● **Written instruction A**
In the passage below on parallel matrix multiplication, why can the work be divided by scattering rows of matrix A across ranks? Answer in one to three sentences.
● **Written instruction B**
Rewrite the paragraph beginning "Since scatter and gather communications are collective" from the matrix multiplication passage below as a short bulleted list that keeps its main facts.
● **Written instruction C**
Pick up the passage on parallelizing matrix multiplication with scatter and gather from the point where it stops, and continue it.

● **Extract provided**
⁂
Since scatter and gather communications are collective, the communication time required for this pattern increases as the number of ranks increases. The amount of messages that needs to be sent increases logarithmically with the number of ranks. The most efficient implementation of scatter and gather communication are to use the collective functions (MPI_Scatter() and MPI_Gather()) in the MPI library.

One method for parallelising matrix multiplication is with a scatter and gather communication. To multiply two matrices, we follow the following equation,

\[\left[ \begin{array}{cc} A_{11} & A_{12} \\ A_{21} & A_{22}\end{array} \right] \cdot \left[ \begin{array}{cc}B_{11} & B_{12} \\ B_{21} & B_{22}\end{array} \right] = \left[ \begin{array}{cc}A_{11} \cdot B_{11} + A_{12} \cdot B_{21} & A_{11} \cdot B_{12} + A_{12} \cdot B_{22} \\ A_{21} \cdot B_{11} + A_{22} \cdot B_{21} & A_{21} \cdot B_{12} + A_{22} \cdot B_{22}\end{array} \right]\]

Each element of the resulting matrix is a dot product between a row in the first matrix (matrix A) and a column in the second matrix (matrix B). Each row in the resulting matrix depends on a single row in matrix A, and each column in matrix B. To split the calculation across ranks, one approach would be to scatter rows from matrix A and calculate the result for that scattered data and to combine the results from each rank to get the full result.
⁂
● **Supplied records**
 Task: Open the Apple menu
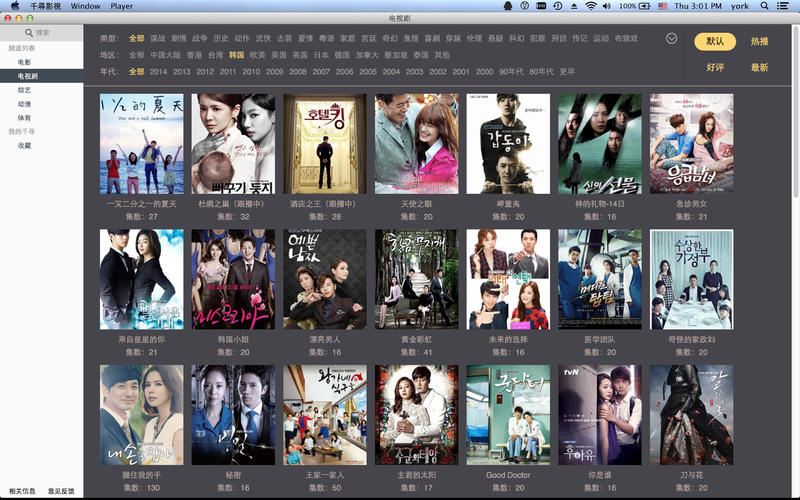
⁂
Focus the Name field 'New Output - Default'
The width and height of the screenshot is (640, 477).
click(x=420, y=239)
⁂
● **Output A**
Each row of the resulting matrix depends only on a single row of matrix A and on every column of matrix B. Each rank can therefore compute the result rows for the rows of A it receives, and the results from all ranks can then be combined into the full result.

● **Output B**
- Scatter and gather are collective communications, so their communication time grows as the number of ranks increases.
- The number of messages to be sent grows logarithmically with the number of ranks.
- The most efficient implementation uses the MPI library's collective functions, MPI_Scatter() and MPI_Gather().

● **Output C**
// Determine how many rows each matrix will compute and allocate space for a receive buffer
// receive scattered subsets from root rank. We'll use 1D arrays to store the matrices, as it
// makes life easier when using scatter and gather
int rows_per_rank = num_rows_a / num_ranks;
double *rank_matrix_a = malloc(rows_per_rank * num_rows_a * sizeof(double));
double *rank_matrix_result = malloc(rows_per_rank * num_cols_b * sizeof(double));

// Scatter matrix_a across ranks into rank_matrix_a. Each rank will compute a subset of
//  the result for the rows in rank_matrix_a
MPI_Scatter(matrix_a, rows_per_rank * num_cols_a, MPI_DOUBLE, rank_matrix_a, rows_per_rank * num_cols_a,
            MPI_DOUBLE, ROOT_RANK, MPI_COMM_WORLD);

// Broadcast matrix_b to all ranks, because matrix_b was only created on the root rank
// and each sub-calculation needs to know all elements in matrix_b
MPI_Bcast(matrix_b, num_rows_b * num_cols_b, MPI_DOUBLE, ROOT_RANK, MPI_COMM_WORLD);

// Function to compute result for the subset of rows of matrix_a
multiply_matrices(rank_matrix_a, matrix_b, rank_matrix_result);

// Use gather communication to get each rank's result for rank_matrix_a * matrix_b into receive
// buffer `matrix_result`. Our life is made easier since rank_matrix and matrix_result are flat (and contiguous)
// arrays, so we don't need to worry about memory layout
MPI_Gather(rank_matrix_result, rows_per_rank * num_cols_b, MPI_DOUBLE, matrix_result, rows_per_rank * num_cols_b,
           MPI_DOUBLE, ROOT_RANK, MPI_COMM_WORLD);

Reduction

A reduction operation is one that reduces multiple pieces of data into a single value, such as by summing values or finding the largest value in a collection of values. The use case for reductions throughout scientific code is wide, which makes it a very common communication pattern. Since reductions are a collective operation, the communication overheads increases with the number of ranks. It is again, like with scattering and gathering, best to use the reduction functions within the MPI library, rather than implementing the pattern ourselves.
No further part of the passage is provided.